Reporter: Dimas Andi | Editor: Yudho Winarto
Risikonya, kebijakan untuk mengawasi praktik-praktik yang merugikan konsumen dan pekerja menjadi lemah. Misalnya, terkait indikasi predatory pricing dan dominasi barang impor di platform e-commerce yang belum ada tindak lanjut konkret. Ada pula masalah ketenagakerjaan para pengemudi ojek daring yang acap kali menggantung.
Bhima menilai, praktik eks pejabat publik ataupun pejabat publik aktif yang rangkap jabatan di perusahaan digital masih berpotensi berlanjut. Selain penegakan hukum yang lemah, sikap dari pemerintah juga terkesan permisif terkait hal tersebut.
Sementara itu, Komisioner Komisi Pengawas Persaingan Usaha (KPPU) Guntur S. Saragih menyebut bahwa UU No 5 Tahun 1999 tentang Larangan Praktik Monopoli dan Persaingan Usaha Tidak Sehat sebenarnya sudah mengatur soal praktik rangkap jabatan yang melibatkan para pejabat publik aktif dan nonaktif hingga komisaris BUMN di Indonesia.

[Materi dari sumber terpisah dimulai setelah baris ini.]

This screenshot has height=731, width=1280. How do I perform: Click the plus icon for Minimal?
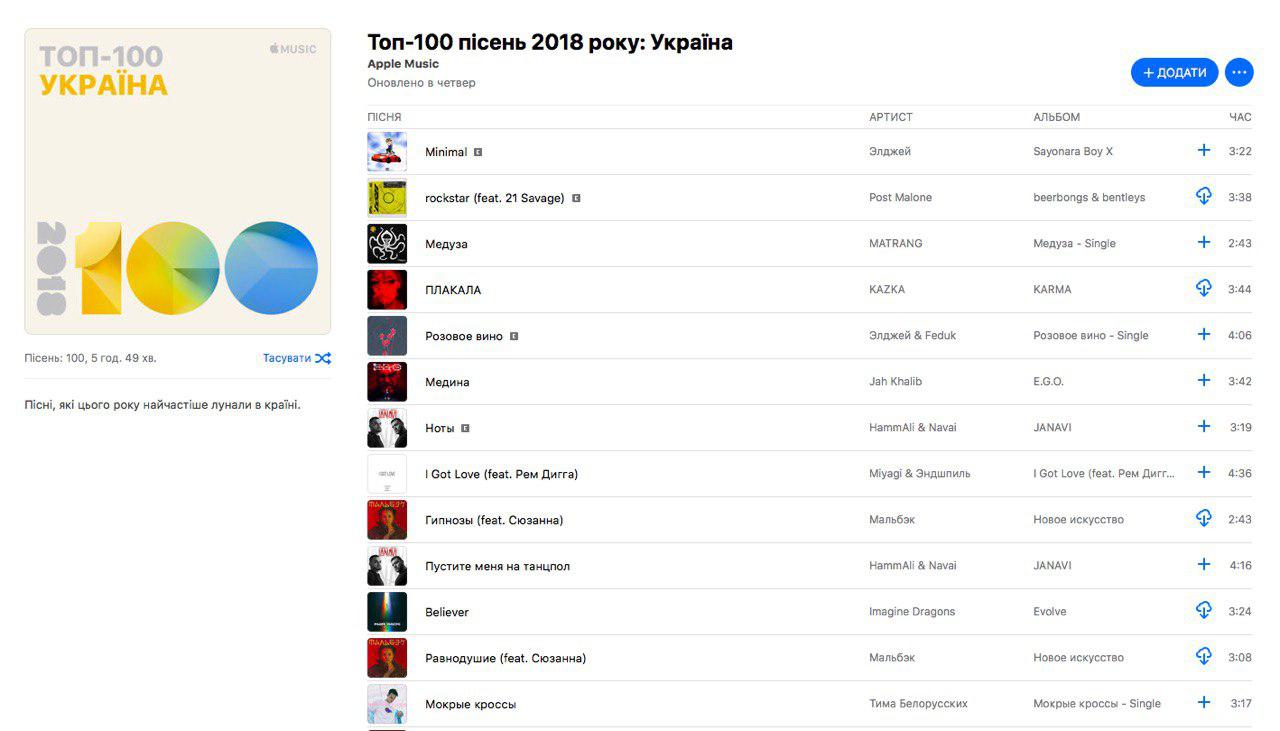tap(1204, 151)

Dalam pasal 26, seseorang yang menduduki jabatan sebagai direksi atau komisaris suatu perusahaan dilarang merangkap menjadi direksi atau komisaris perusahaan lain.

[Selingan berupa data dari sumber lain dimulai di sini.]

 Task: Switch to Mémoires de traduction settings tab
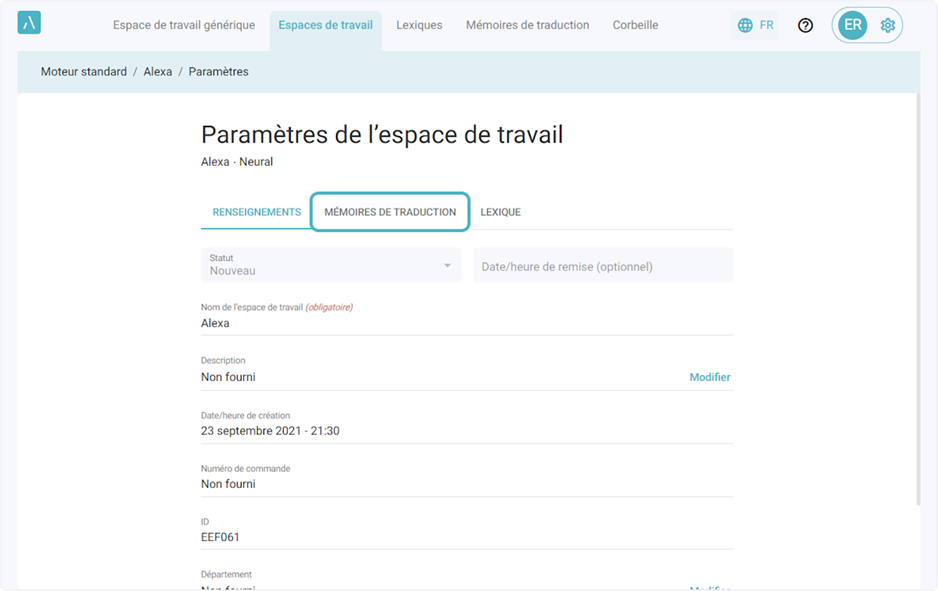pyautogui.click(x=390, y=212)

Kategori perusahaan yang dimaksud adalah berada dalam pasar bersangkutan yang sama, memiliki keterkaitan yang erat dalam bidang dan/atau jenis usaha, serta secara bersama dapat menguasai pangsa pasar barang dan/atau jasa tertentu sehingga timbul praktik monopoli dan persaingan tidak sehat.
Aturan tersebut menurut Guntur harus ditegakkan dengan tegas. Apalagi, komisaris merupakan posisi strategis dalam hal kebijakan perusahaan. “Potensi pelanggaran persaingan usaha antar pelaku usaha yang dirangkap menjadi terbuka,” tandas dia.